Hide Forgot
Created attachment 1216280 [details] OSD 0 log file after changing osd_recovery_max_active to 1 immediately after the OSD started Description of problem: While trying to use "ceph osd daemon osd.x config set" or "ceph tell osd.x injectargs" to modify dynamically the osd_recovery_max_active parameter for one or more OSDs I get an output message telling me this parameter is unchangeable. Version-Release number of selected component (if applicable): 2.0 How reproducible: Easy 100% of the times Steps to Reproduce: 1. ceph daemon osd.0 config set osd_recovery_max_active 5 2. 3. Actual results: "success": "osd_recovery_max_active = '5' (unchangeable) " Expected results: "success": "osd_recovery_max_active = '5'" Additional info: Not sure if this parameter has become static only though and couldn't find anything in the mailing lists. I have made a test and collected a lot to verify if the change was actually made because if I run a get command, it shows me the modified value ceph daemon osd.0 config get osd_recovery_max_active { "osd_recovery_max_active": "5" } I have attached a log after setting the value to 1 for a given OSD and enabling debug_osd=20 after the OSD started (I set noout and stopped the OSD and loaded some data in 3 PGs for which this OSD was primary before I stopped it. Befroe restarting the OSD I modified the config file to include debug_osd=20 osd_recovery_max_active=2
Here's the history behind this I believe. http://tracker.ceph.com/issues/11692 https://github.com/ceph/ceph/pull/7085 https://github.com/ceph/ceph/commit/d93d92a7f48cea65edfdf89e3d6cff64a95d4070 So it is a warning that nothing is observing this value so it is "unchangeable" in the sense that any change will not take effect without a restart (can not be altered with any effect at runtime). The key piece of code is here. 613 void md_config_t::_apply_changes(std::ostream *oss) 614 { 615 /* Maps observers to the configuration options that they care about which 616 * have changed. */ 617 typedef std::map < md_config_obs_t*, std::set <std::string> > rev_obs_map_t; 618 619 expand_all_meta(); 620 621 // create the reverse observer mapping, mapping observers to the set of 622 // changed keys that they'll get. 623 rev_obs_map_t robs; 624 std::set <std::string> empty_set; 625 char buf[128]; 626 char *bufptr = (char*)buf; 627 for (changed_set_t::const_iterator c = changed.begin(); 628 c != changed.end(); ++c) { 629 const std::string &key(*c); 630 pair < obs_map_t::iterator, obs_map_t::iterator > 631 range(observers.equal_range(key)); 632 if ((oss) && 633 »·······(!_get_val(key.c_str(), &bufptr, sizeof(buf))) && 634 »·······!_internal_field(key)) { 635 (*oss) << key << " = '" << buf << "' "; 636 if (range.first == range.second) { 637 »·······(*oss) << "(unchangeable) "; 638 } 639 } 640 for (obs_map_t::iterator r = range.first; r != range.second; ++r) { 641 rev_obs_map_t::value_type robs_val(r->second, empty_set); 642 pair < rev_obs_map_t::iterator, bool > robs_ret(robs.insert(robs_val)); 643 std::set <std::string> &keys(robs_ret.first->second); 644 keys.insert(key); 645 } 646 } HTH
Perhaps there is a more suitable text than "unchangeable"? "changing this value at runtime will have no effect as it is not being observed by any subsystem" ? Just a thought.

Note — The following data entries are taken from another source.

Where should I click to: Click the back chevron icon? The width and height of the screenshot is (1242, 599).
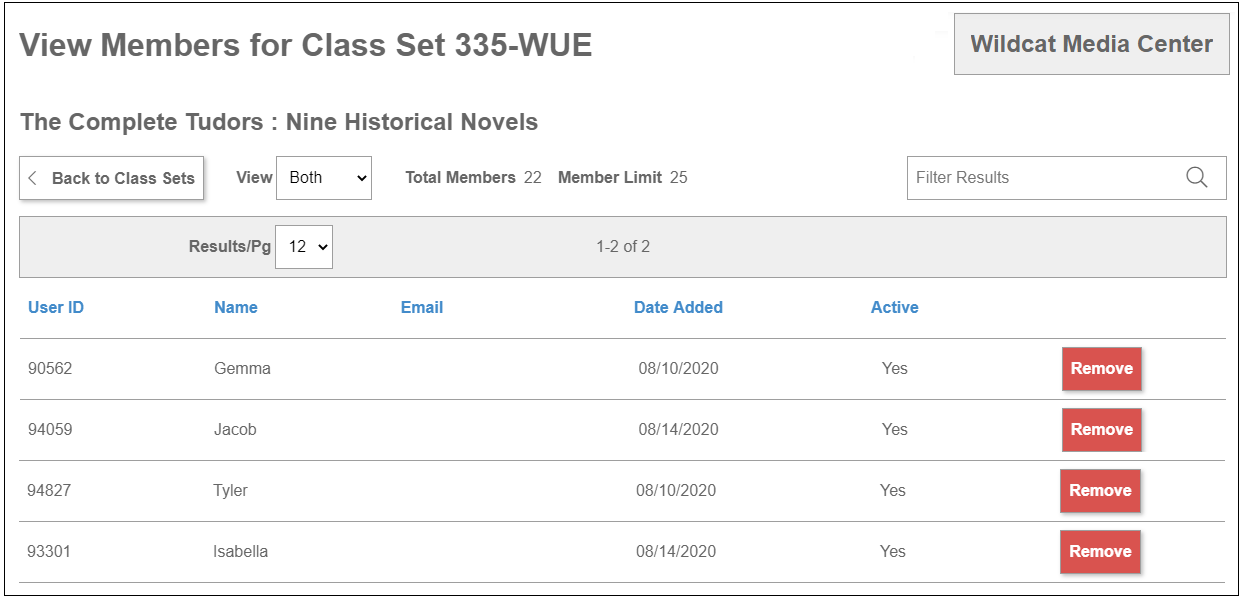33,178
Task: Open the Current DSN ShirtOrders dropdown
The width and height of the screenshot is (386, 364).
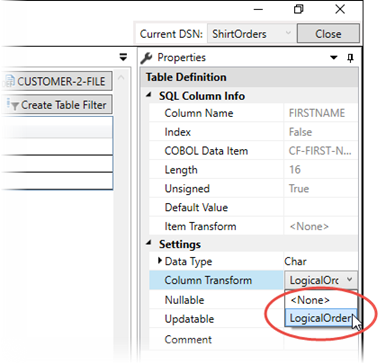Action: click(x=251, y=34)
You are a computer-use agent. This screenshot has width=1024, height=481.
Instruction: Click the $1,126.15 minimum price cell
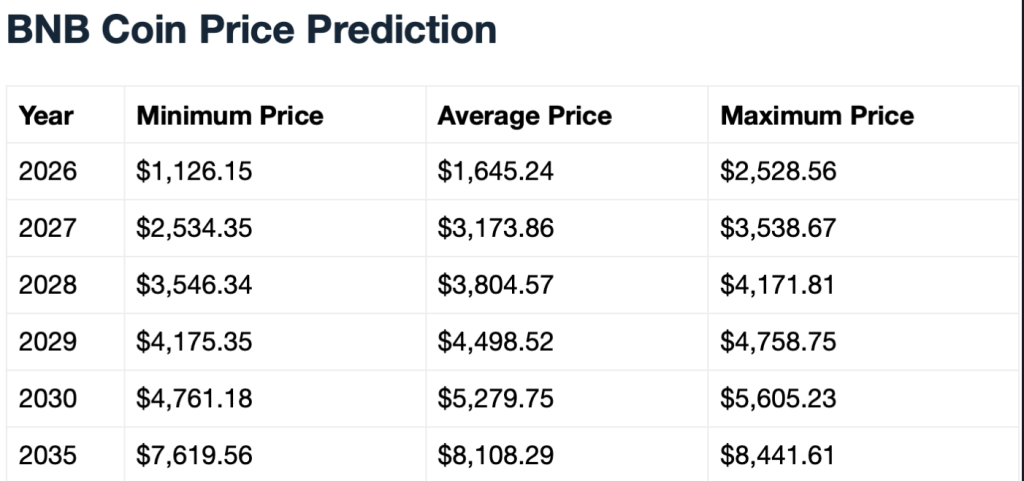(195, 172)
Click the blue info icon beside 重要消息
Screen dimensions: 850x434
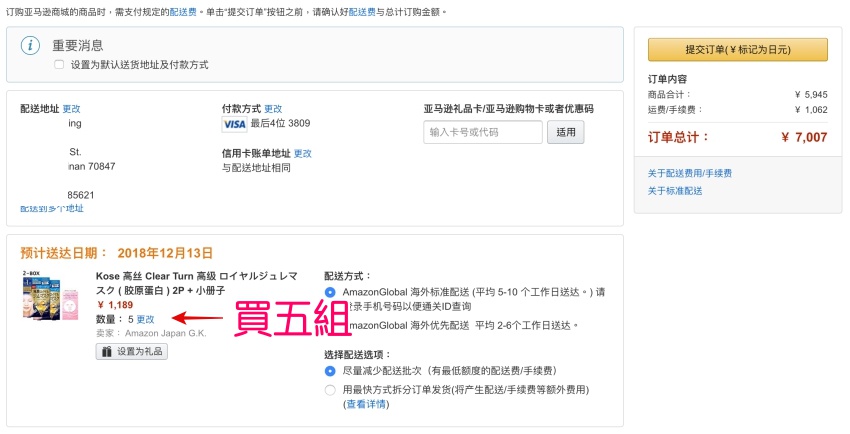pos(32,46)
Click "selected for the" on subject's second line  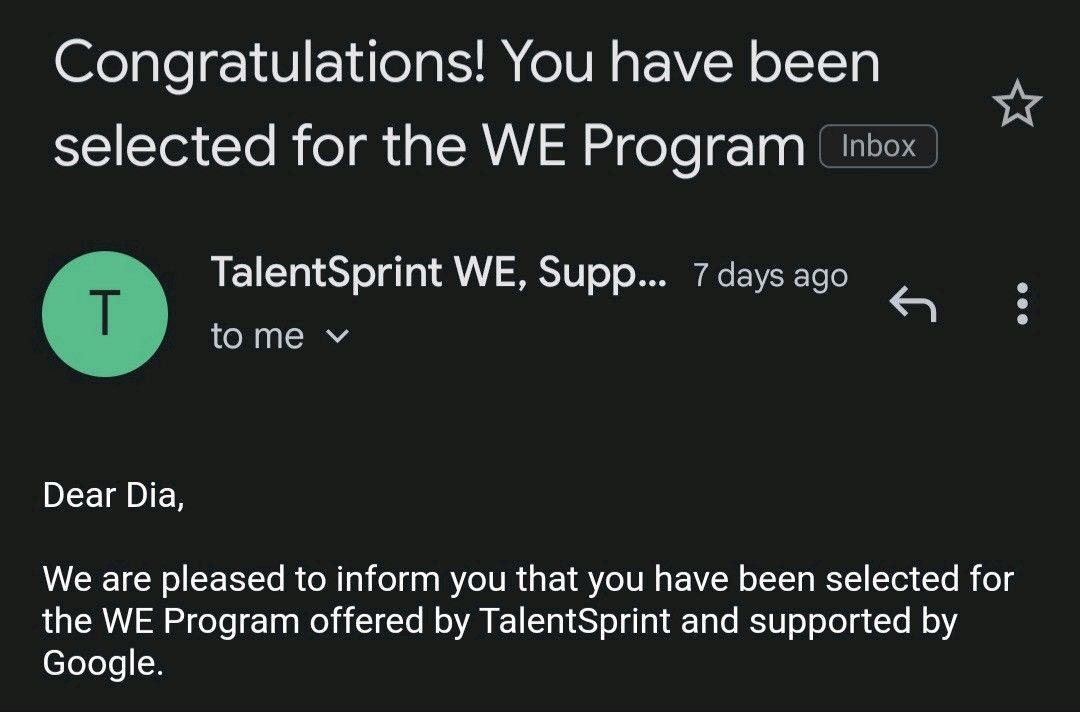coord(261,146)
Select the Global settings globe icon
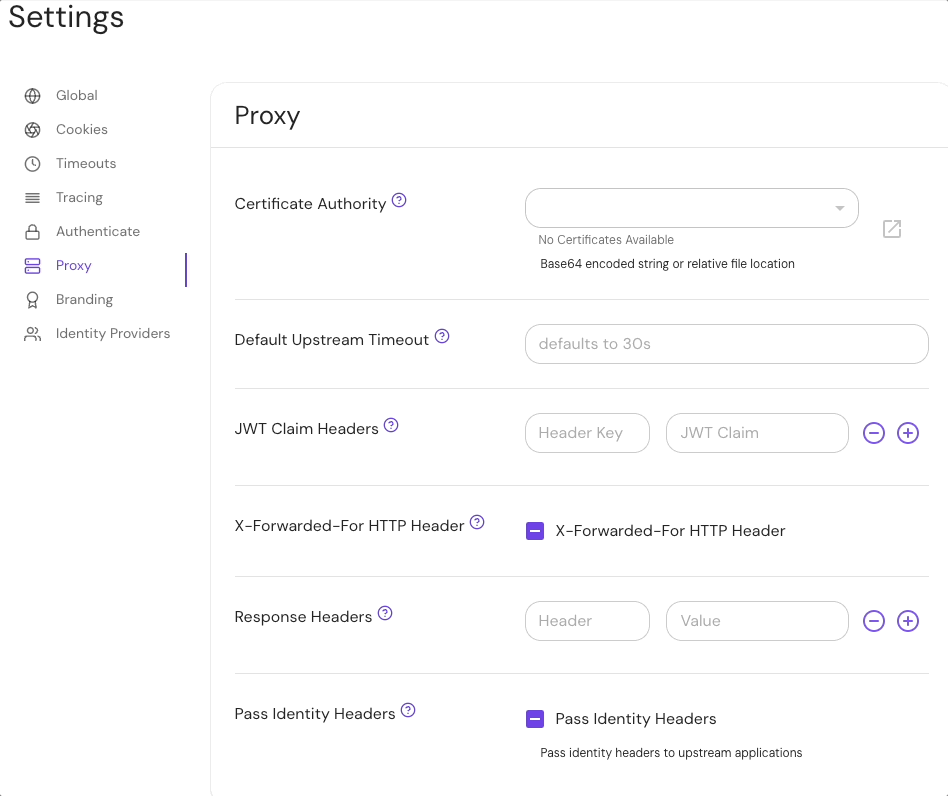 [x=31, y=95]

Hi Brad, I got your comment and understand what's beneath although the Tracker you are quoting doesn't explicitely name this particular parameter. Our major concern here is that this parameter was heavily used by the PS team when on site in order to dynamically influence the recovery traffic in version prior to RHCS 2.0. According to what I am reading from your comments is that this will no longer doable and only a restart of the OSD(s) will allow us to do that which will turn to be a real pain in the field I guess. Thanks for giving it a look. JC (In reply to Brad Hubbard from comment #3) > Perhaps there is a more suitable text than "unchangeable"? > > "changing this value at runtime will have no effect as it is not being > observed by any subsystem" ? > > Just a thought.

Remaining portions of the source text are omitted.